Cortez Masto lamented the fact that these swirling controversies are now bogging down Washington.

“We also have to continue with good governing. We also have to move forward with the issues that people are dealing with in this country,” she says.

One issue on her plate is one important to Nevada: our budding – no pun intended – marijuana industry, which promises to grow now that voters have approved recreational pot. Nevada already allows medicinal marijuana, but marijuana businesses are banned from the banking system because the federal government classifies the substance as a dangerous drug.

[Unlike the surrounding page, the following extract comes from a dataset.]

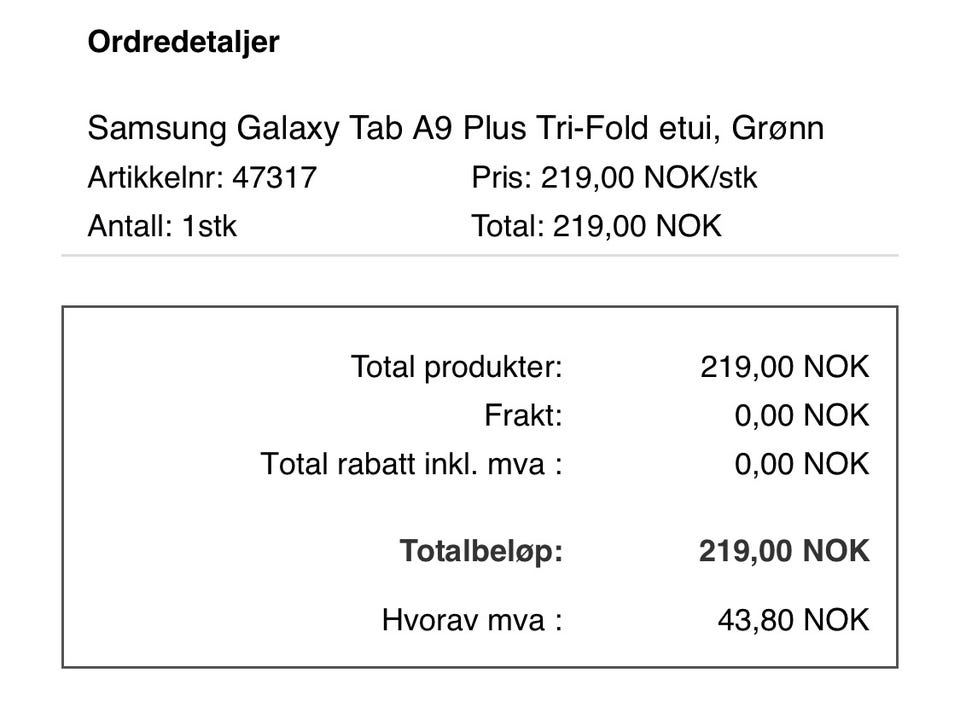Click the Total produkter amount 219,00 NOK
960x719 pixels.
click(784, 367)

Cortez Masto has joined other senators proposing a bill that would allow marijuana businesses access to banks.

RELATED LINK | Banking still an issue with legal marijuana businesses in Nevada

“I have concerns about the cash business of these establishments, whether they’re medicinal marijuana or recreational,” Cortez Masto told News 3. “They should be able to engage and be able to work with banks, just like everyone else.”

Attorney General Jeff Sessions, a former federal prosecutor, is no fan of easing restrictions on marijuana and the industry worries that Trump may rollback the let-live approach that came under President Obama.

“I will tell you I’ve been very adamant – this is a states’ rights issue to me,” Cortez Masto says. “There are many states that support the recreational and medical marijuana, like Nevada, and they should be respected.”